Over the years, the show has proven it has no sacred cows. Creator Matt Groening uses the same irreverent approach evident in his "Life Is Hell" cartoon strip that runs in more than 250 newspapers.

Despite animation's infinite visual possibilities, "The Simpsons" relies on razor-sharp writing. It comes as no surprise that late-night host Conan O'Brien wrote for the show for two years. "It hurts my feelings that they are still funny," O'Brien says. "They should have lost their way after I left. Don't they know? Damn them."

Rather than lose its way, the subversive comedy continues to do what it does best: work on a number of levels. Children enjoy it, particularly for Bart's pranks, but they don't get all the cultural, political and sexual jokes. In the recent Halloween episode, "Treehouse of Horror XIV," for example, the opening segment was "Reaper Madness," a takeoff on the 1936 anti-marijuana film "Reefer Madness." While adults may chuckle at that reference, the children instead will laugh at Homer killing Death.

Still, some parents give the Sunday night comedy a wide berth, fearful that Bart's underachieving ways will have a greater influence over their children than Lisa's overachieving. And parents who limit children's viewing are more prone to allow them to watch an educational show than this.

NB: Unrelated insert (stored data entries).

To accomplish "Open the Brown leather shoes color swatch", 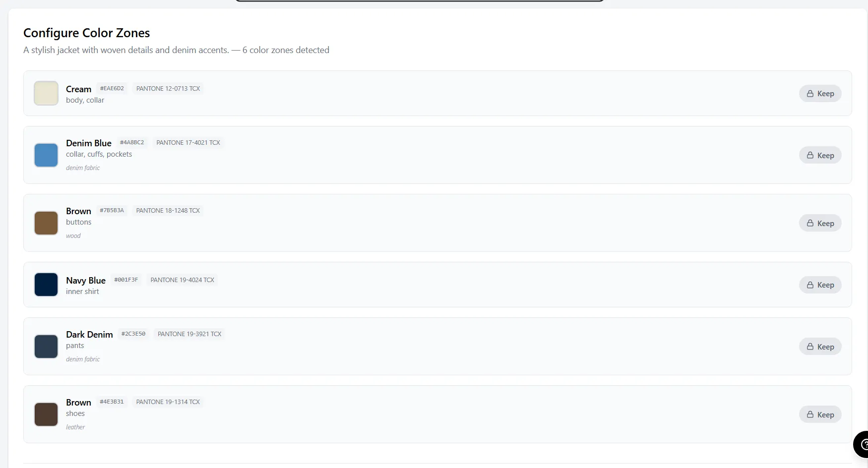I will (x=46, y=414).
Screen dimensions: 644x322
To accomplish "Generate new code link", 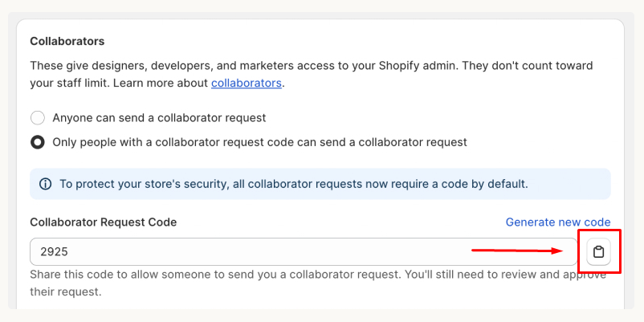I will [558, 222].
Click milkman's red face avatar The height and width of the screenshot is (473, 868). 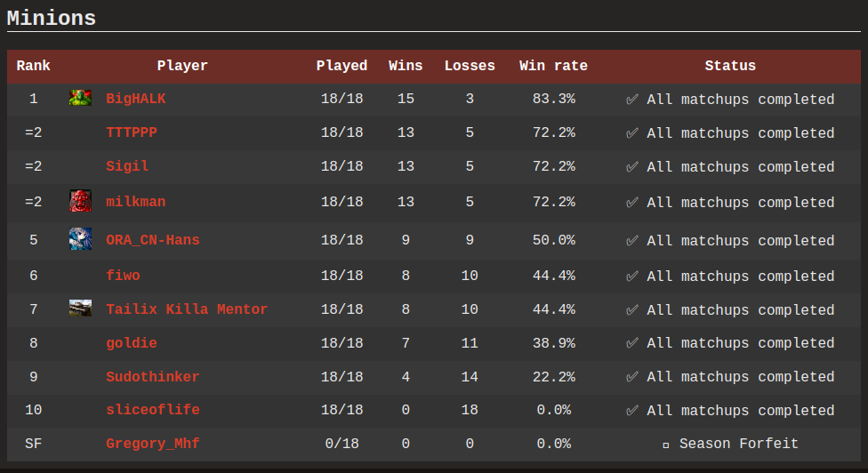[80, 201]
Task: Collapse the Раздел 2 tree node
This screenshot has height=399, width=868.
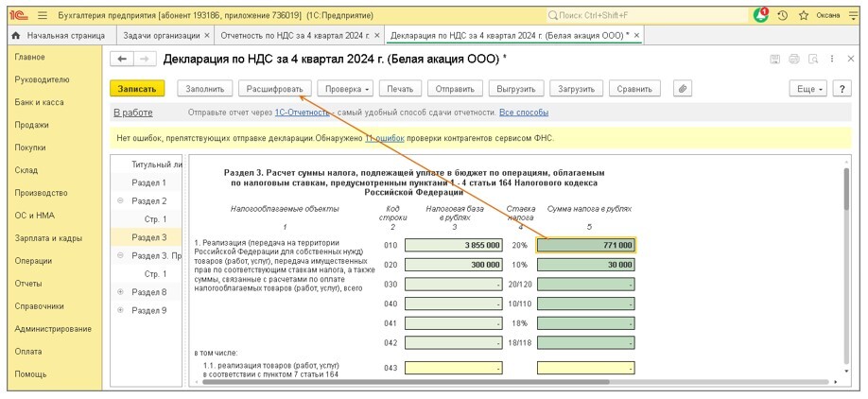Action: point(120,201)
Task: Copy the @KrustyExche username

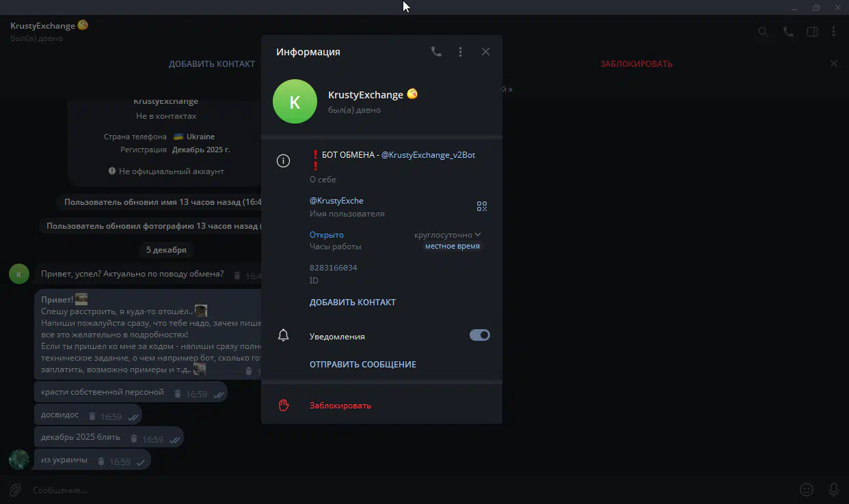Action: click(x=336, y=201)
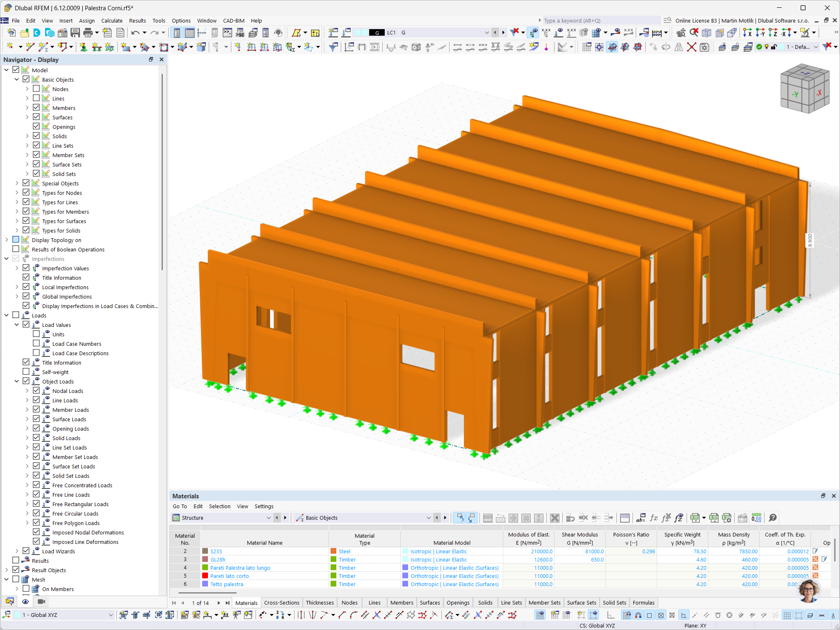
Task: Uncheck the Surfaces visibility checkbox
Action: (36, 117)
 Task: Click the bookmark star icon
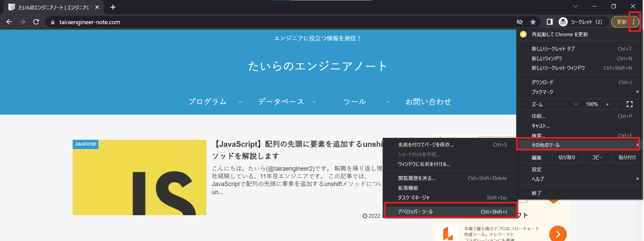(x=533, y=22)
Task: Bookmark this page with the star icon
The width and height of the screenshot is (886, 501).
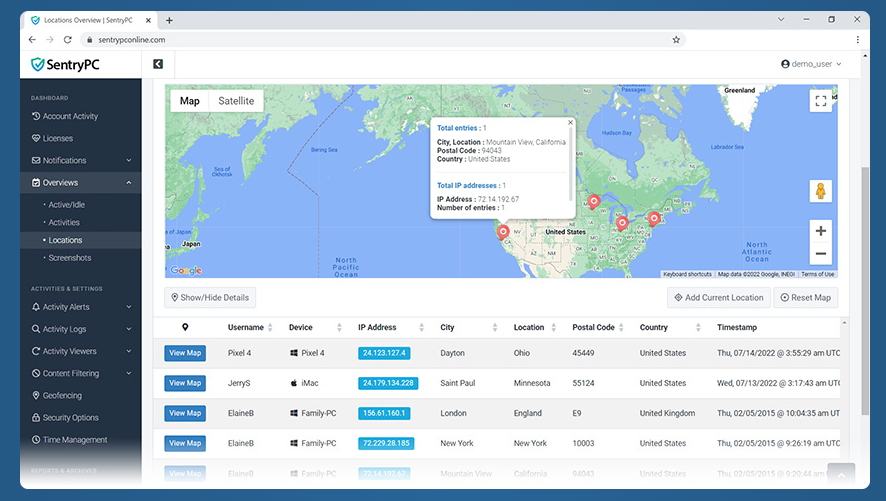Action: (x=676, y=40)
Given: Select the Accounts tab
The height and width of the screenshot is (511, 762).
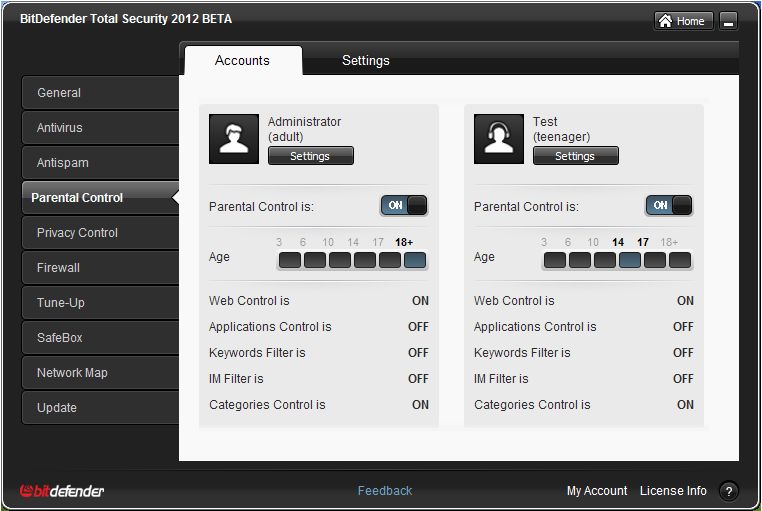Looking at the screenshot, I should 242,61.
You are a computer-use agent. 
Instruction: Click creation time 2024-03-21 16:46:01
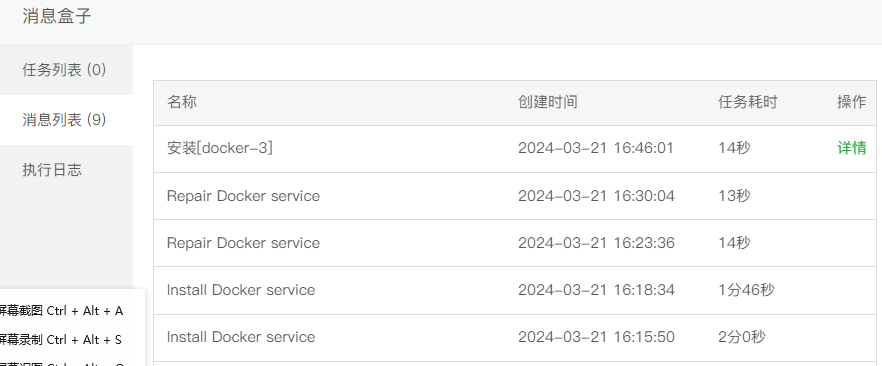click(x=596, y=148)
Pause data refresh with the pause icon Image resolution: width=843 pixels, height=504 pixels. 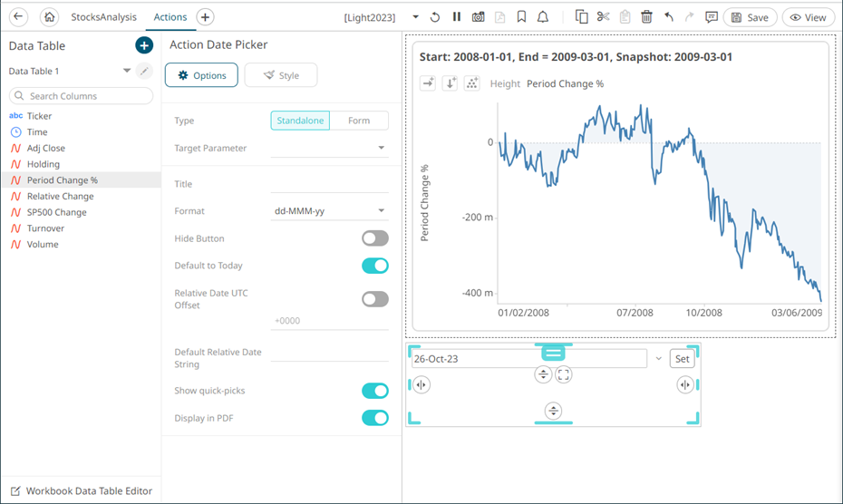pos(457,17)

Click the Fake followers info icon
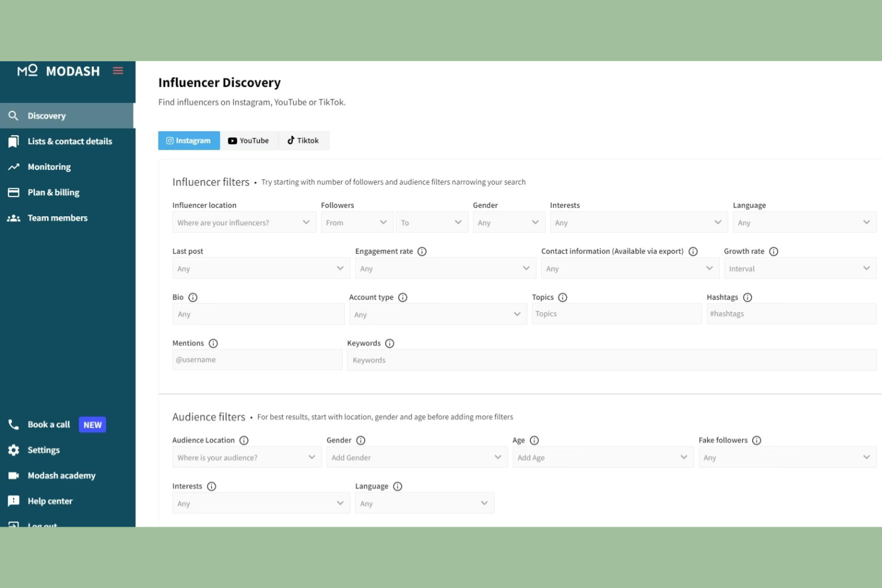757,440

Indeed Cartwright limits her children's TV viewing. "No sugar and no TV during the school week," she says, sounding more like the single mom of two she is than the spike-haired rascal she voices. For years, her children watched "The Simpsons" on tape so they could be in bed early on Sunday, but now that they are 12 and 14, they watch together.

A single episode -- which goes through various production stages in California and Korea -- takes up to a year to go from idea to broadcast. So when Cartwright settles in to watch Sundays, she sees it for the first time from start to finish.

"It's pretty cool," she says. "I can pretty much watch and be a fan."

Among the show's many fans are celebrities who vie to be on it the way stars did a generation ago with "Batman." The eclectic roster of guest stars includes Aerosmith, Buzz Aldrin, Tony Bennett, blink-182, Johnny Cash, Bob Denver, Kirk Douglas, Bob Hope, Mick Jagger, Elton John, Ian McKellen, 'NSYNC, Luke Perry, Wolfgang Puck, Tito Puente, the Ramones, Pete Sampras, John Updike and Adam West.

This season brings more guest stars, including British Prime Minister Tony Blair and J. K. Rowling, author of the Harry Potter books.

The official season opener, "My Mother the Carjacker," features Glenn Close as Homer's jailbird mom. A screening of the Nov. 16 episode, "The President Wore Pearls," supports Jean's assertion that Season 15 of "The Simpsons" is "one of the best." The musical episode pays homage to "Evita" with a story line in which Lisa becomes a student body president in the style of the Argentine icon.

Despite the fact that most shows reach their expiration dates long before episode No. 313, which is where "The Simpsons" is now, there is no end in sight. "The cast contract expires at the end of the year," Jean says. "They are renegotiating for three years. I wouldn't be surprised if it went another five."

"I am willing to do it forever," Cartwright says. Shearer was more pragmatic. "Indefinitely is a pretty long time," he says. "As long as the audience wants more, we'll do more."